MATERIAL FOR THE TASK START

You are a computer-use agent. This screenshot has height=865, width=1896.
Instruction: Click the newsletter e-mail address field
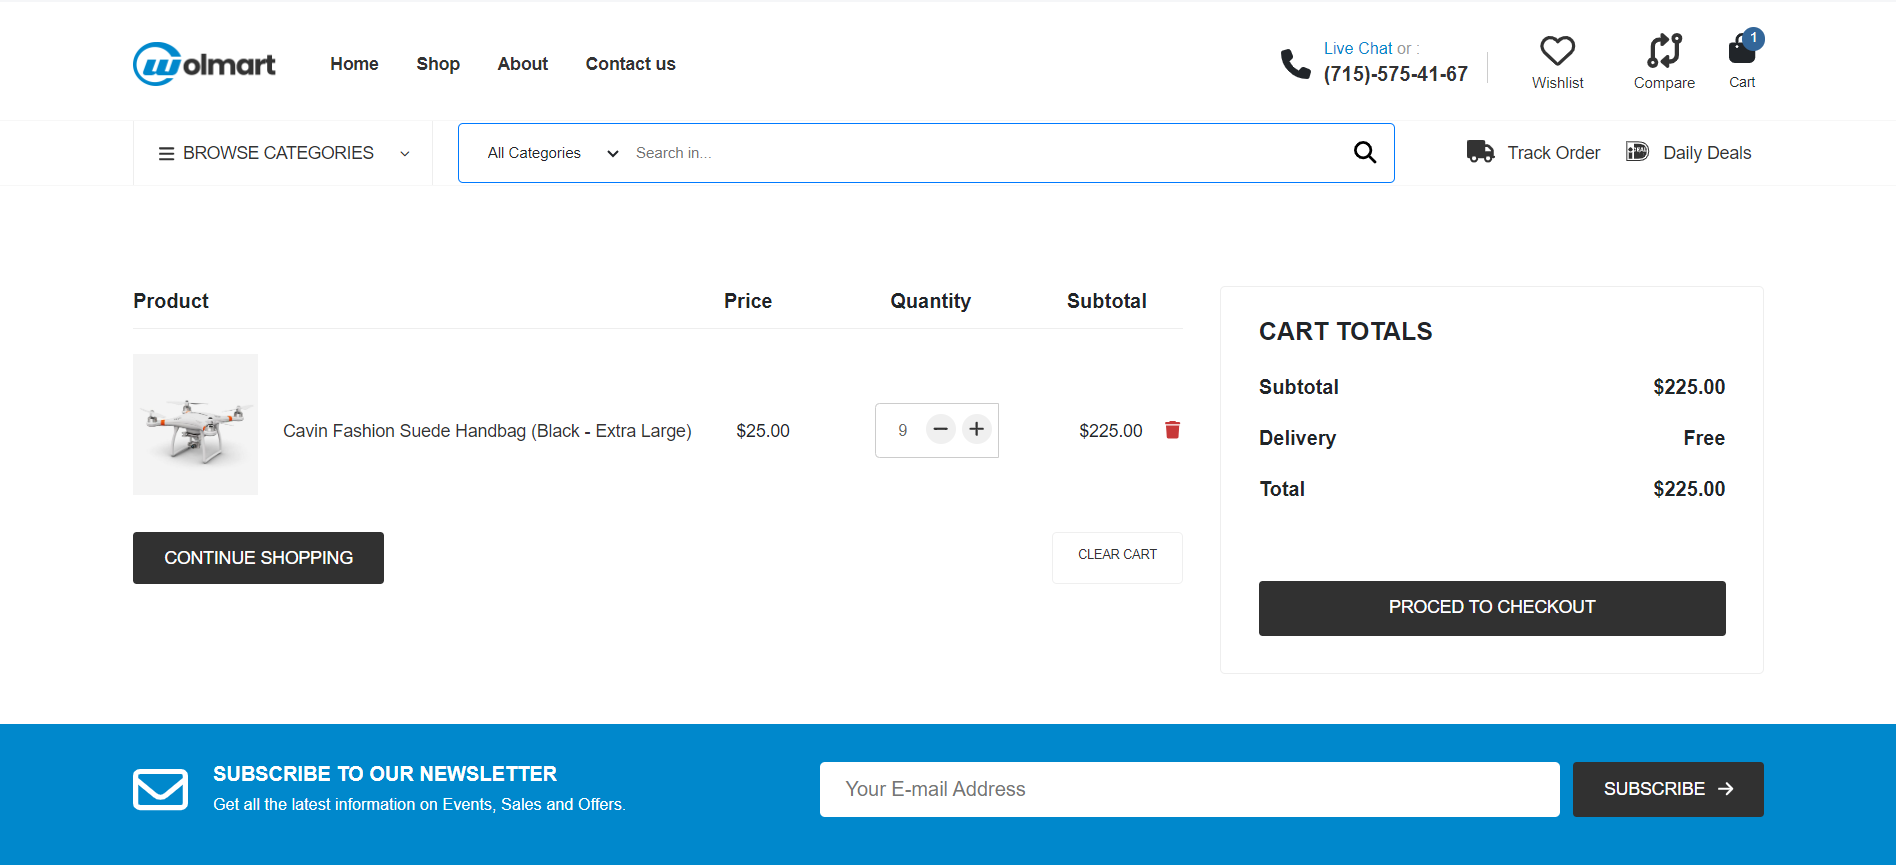coord(1189,789)
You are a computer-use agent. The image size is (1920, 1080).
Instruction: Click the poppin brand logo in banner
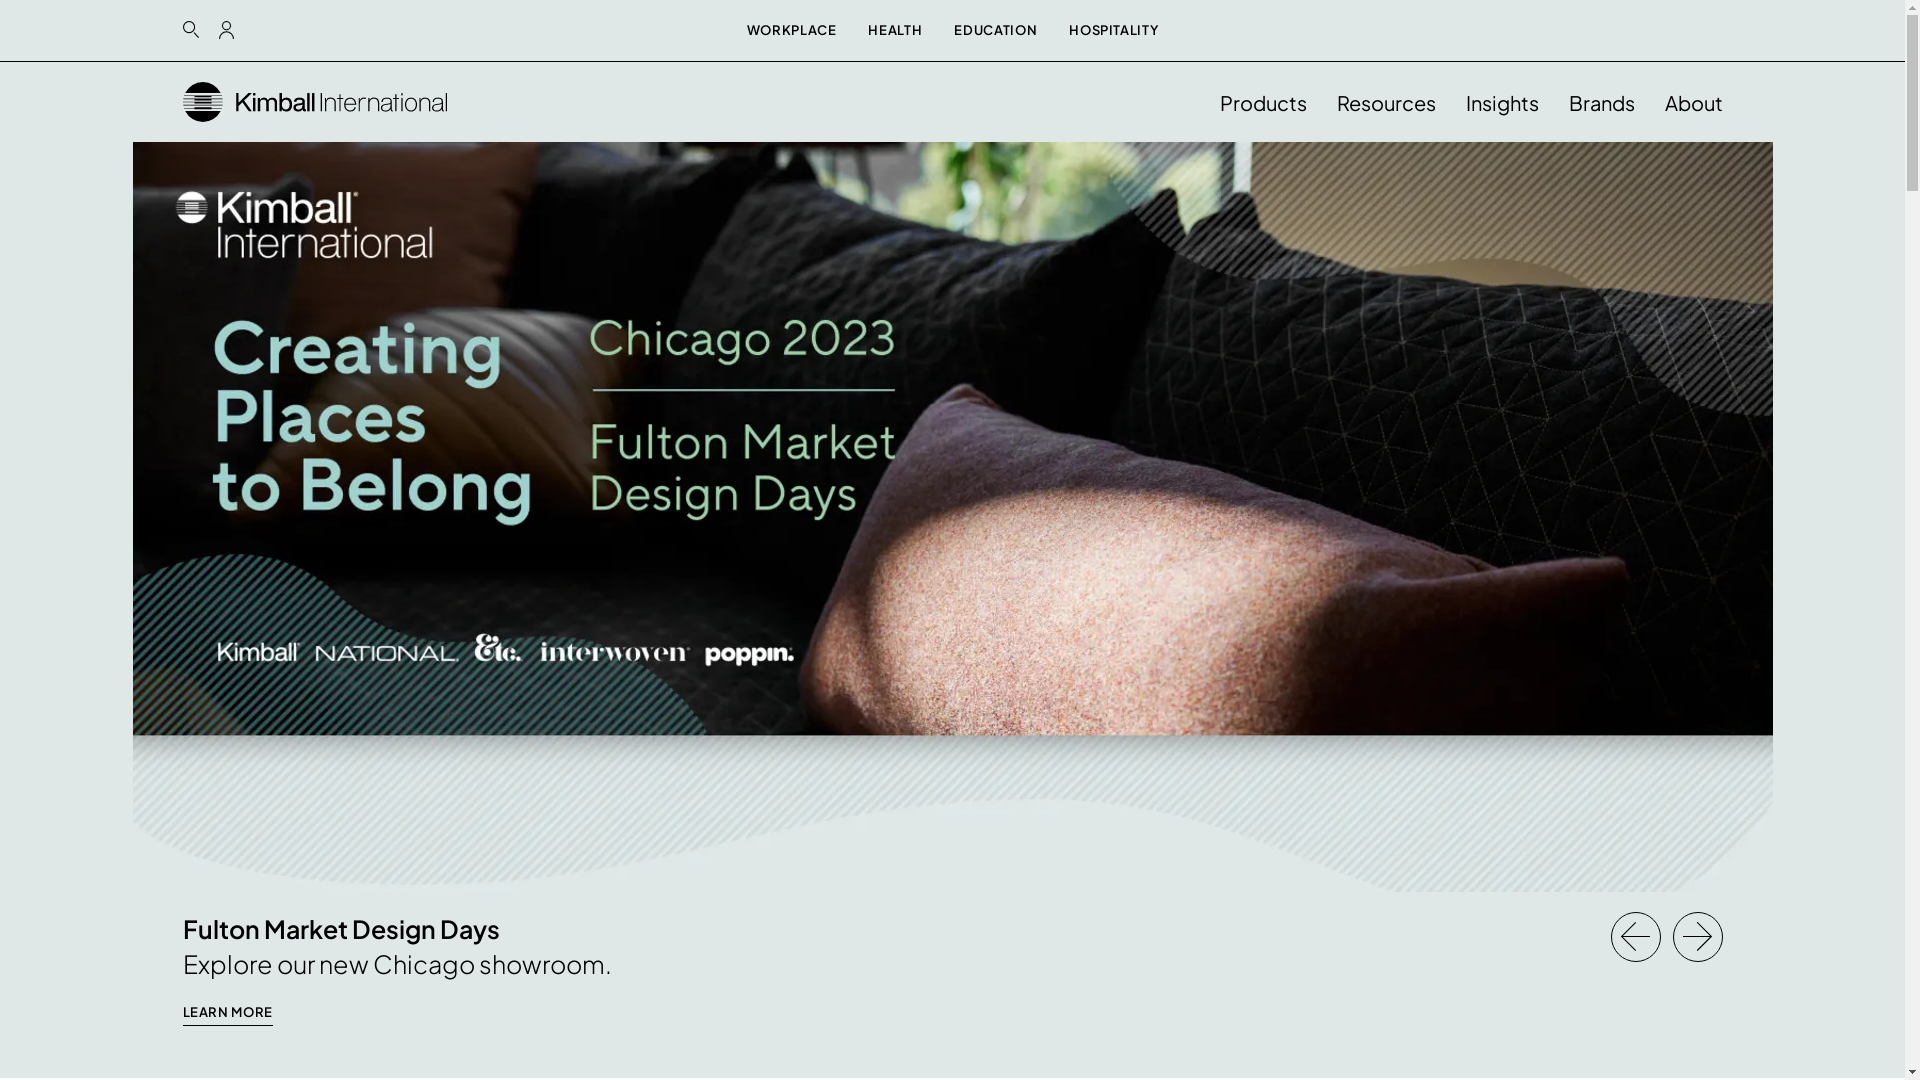tap(749, 654)
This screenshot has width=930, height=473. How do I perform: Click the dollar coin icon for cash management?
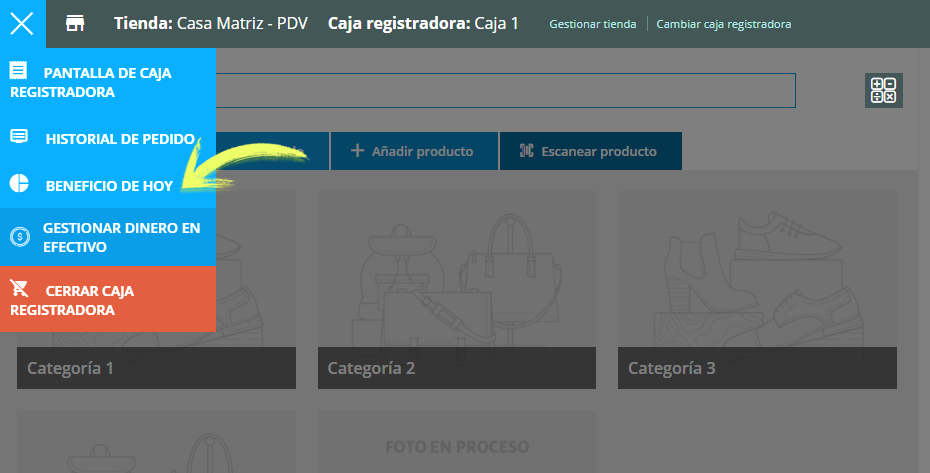[19, 237]
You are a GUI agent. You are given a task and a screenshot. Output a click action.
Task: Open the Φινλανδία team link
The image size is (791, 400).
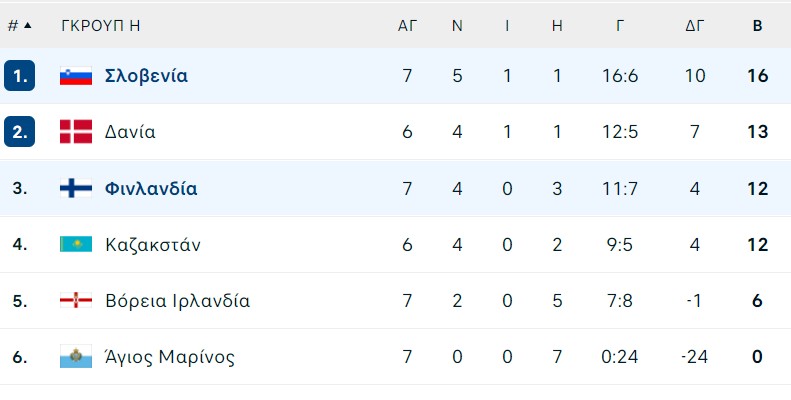[x=151, y=188]
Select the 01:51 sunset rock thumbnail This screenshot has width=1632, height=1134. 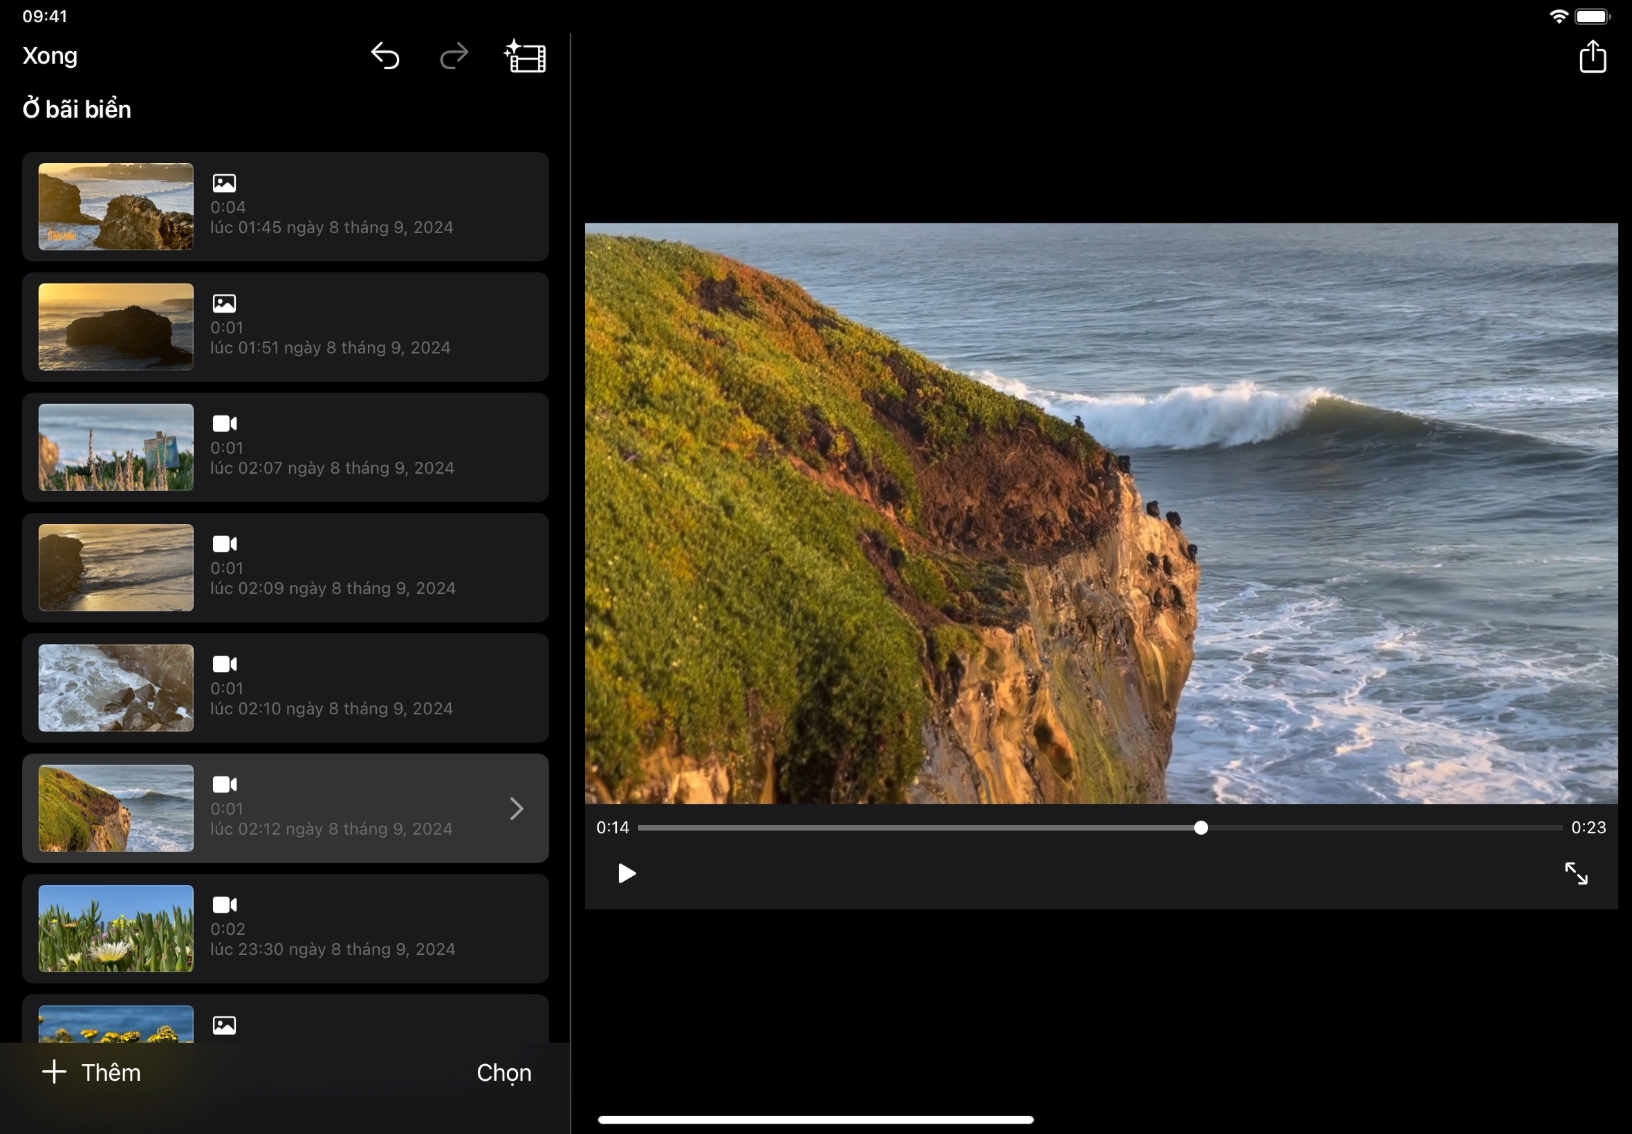(116, 327)
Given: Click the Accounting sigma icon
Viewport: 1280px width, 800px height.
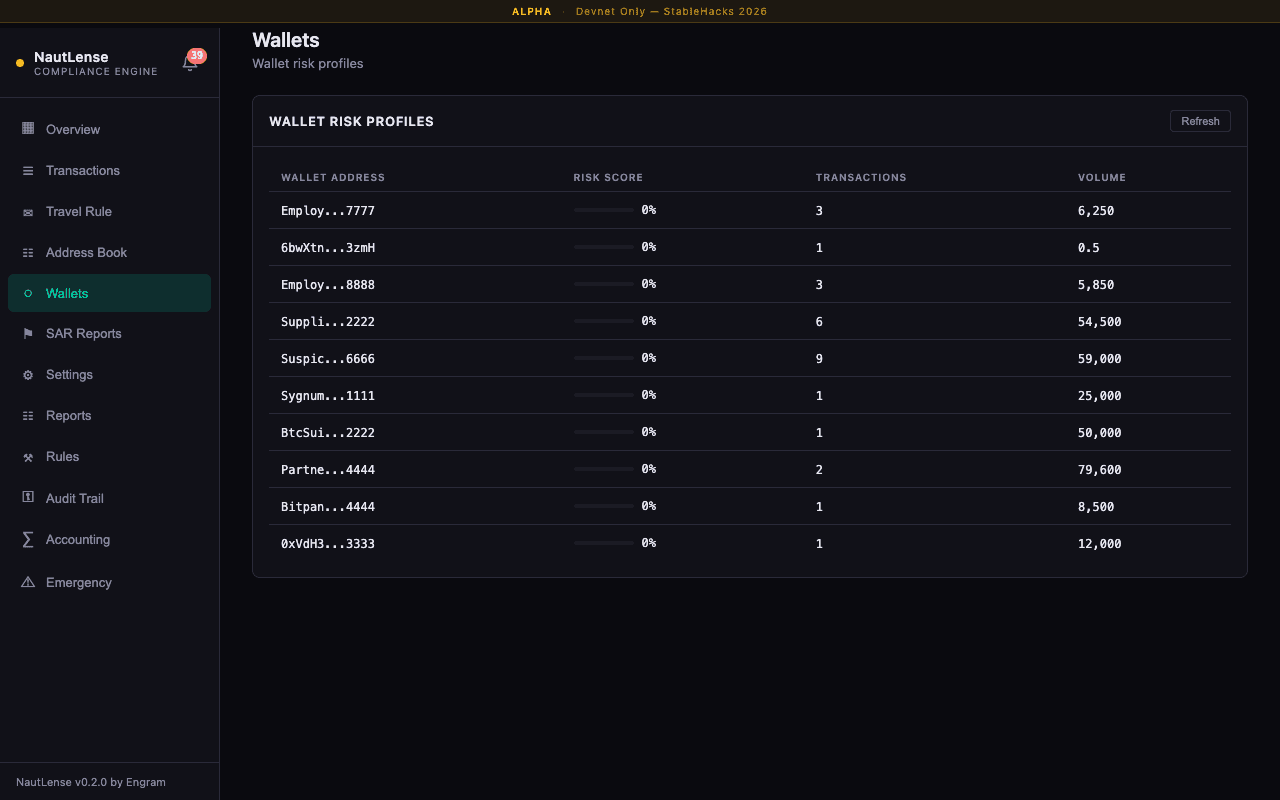Looking at the screenshot, I should click(x=27, y=539).
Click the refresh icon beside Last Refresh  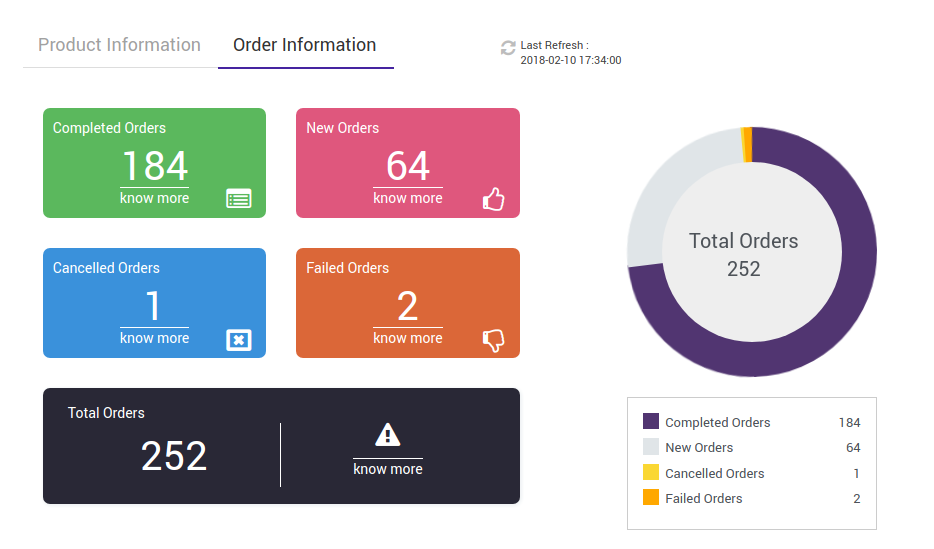tap(508, 47)
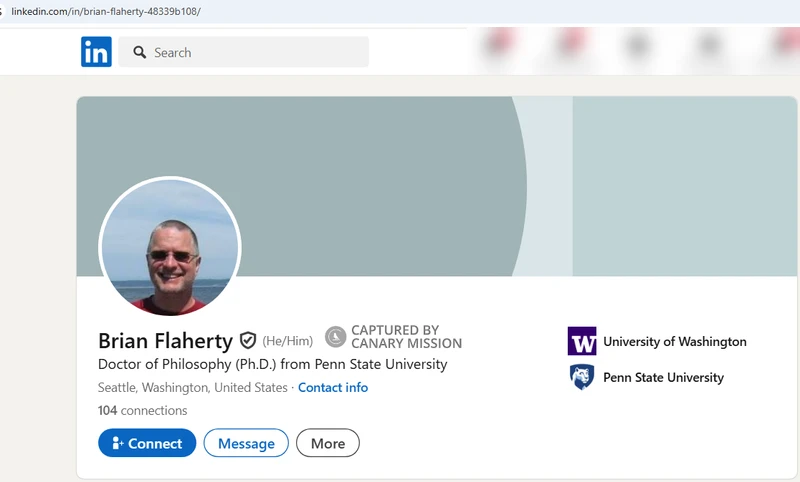Click the LinkedIn home logo
800x482 pixels.
[96, 52]
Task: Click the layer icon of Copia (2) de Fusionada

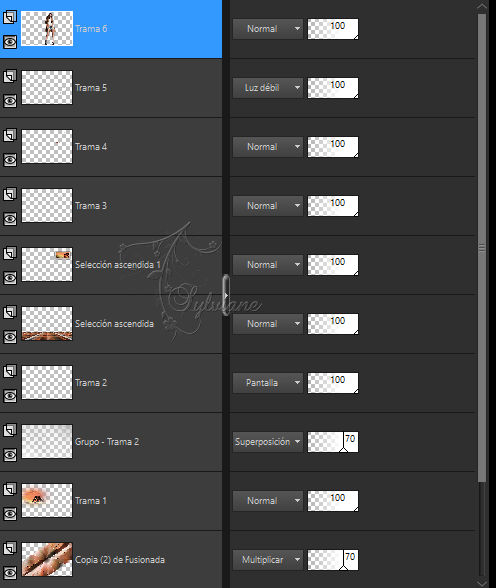Action: (x=10, y=548)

MATERIAL FOR THE TASK END

> _WORK REQUEST_
Which lines above include "computer"? Show each of them by copying it.

> _RESULT FOR THIS TASK_
You are a computer-use agent. This screenshot has height=865, width=1896.
You are a computer-use agent. The image size is (1920, 1080).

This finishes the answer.